Lift the whole mattress and you’ll also find ‘secret’ storage that looks perfect for your cameras, laptop, etc.
USB ports by the nearside bedside table are another plus of sleeping on this side and there are power/aerial sockets provided on the nearside, too, should you wish add a second TV.
The toilet compartment has all the usual fittings – loo roll holder, toothbrush mug, towel ring and robe hooks – as well as plenty of leg and shoulder room when you’re sat on the swivel cassette loo. The cupboards include neat baskets for your toiletries, while a slither of worktop sits adjacent to the washbasin.

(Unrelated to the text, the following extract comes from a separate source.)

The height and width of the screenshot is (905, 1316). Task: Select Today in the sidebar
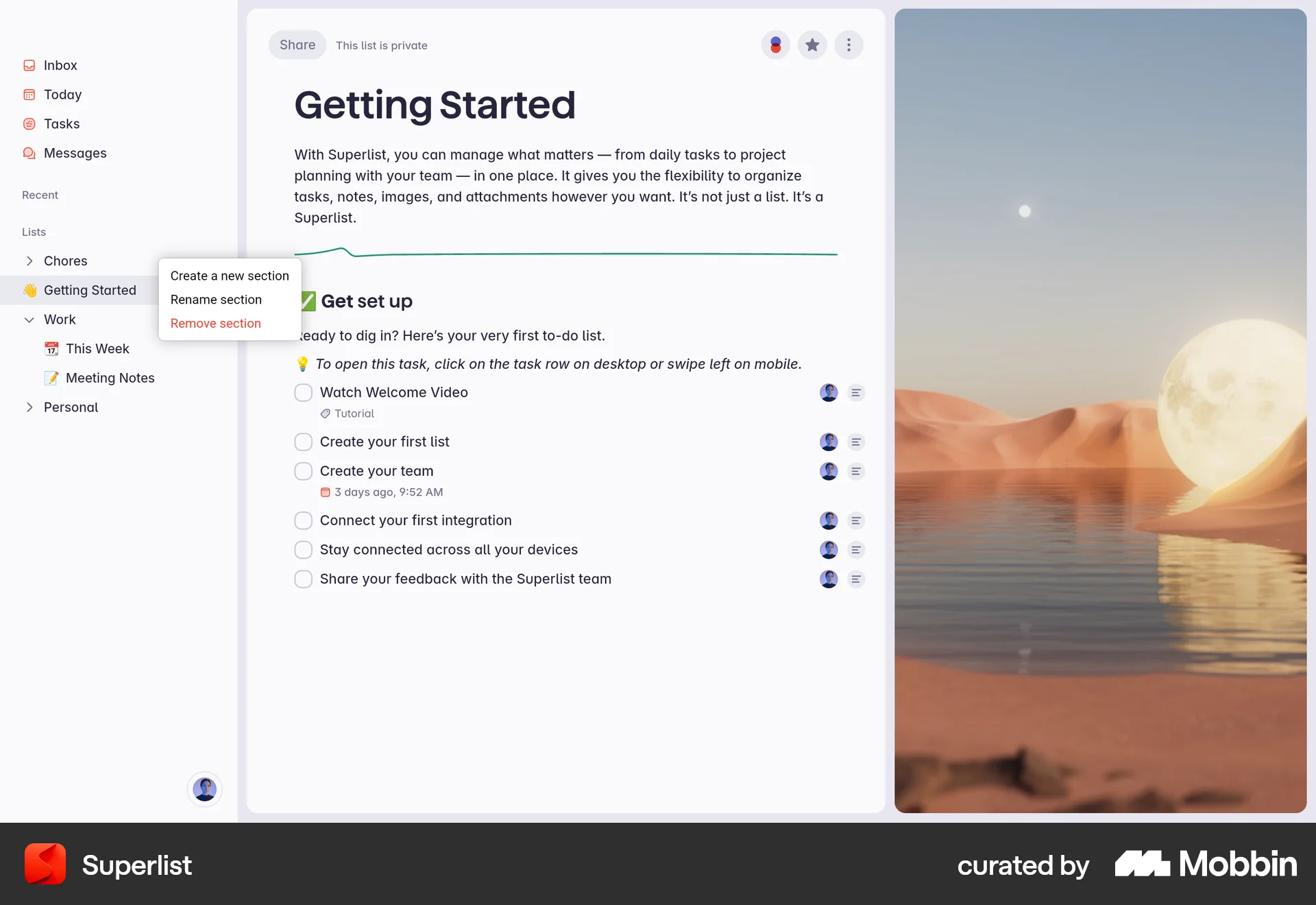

Arguably, the star feature, however, is the shower. Its shape disguises the generosity of its dimensions, which must be amongst the best in this class. Good water pressure completes an excellent shower, along with corner baskets for gel and shampoo. And there’s a clothes drying rail, too.
Full marks for the bedroom and en suite, then? Not quite. Two issues stop this half of the GF from getting unbridled praise. First, the raised floor back here reduces headroom to less than 6ft in the shower.
And, second, the overhead cupboards in the bedroom prevent you from sitting up in bed – such a shame when reading lights and a padded headboard are provided.
Of course, this being an A-class, there’s another double bed that swings down from the cab roof. This is lowered manually and it has a proven mechanism – you guessed it, from elsewhere in the Trigano Group.
The only thing it wants for is a roof vent directly above for summer nights, but it’s worth remembering that, when using the GF-88 as a four-berth, there’s no privacy screen between the en suite and the rear bedroom.
Finally, while the cab bed is manual, the windscreen blind is electric. It can be lowered (not all the way!) while driving, to act as a sun visor and, on site, you can open it from the top to let daylight in. It’s another detail that shows Auto-Trail has paid attention to its European sister marques.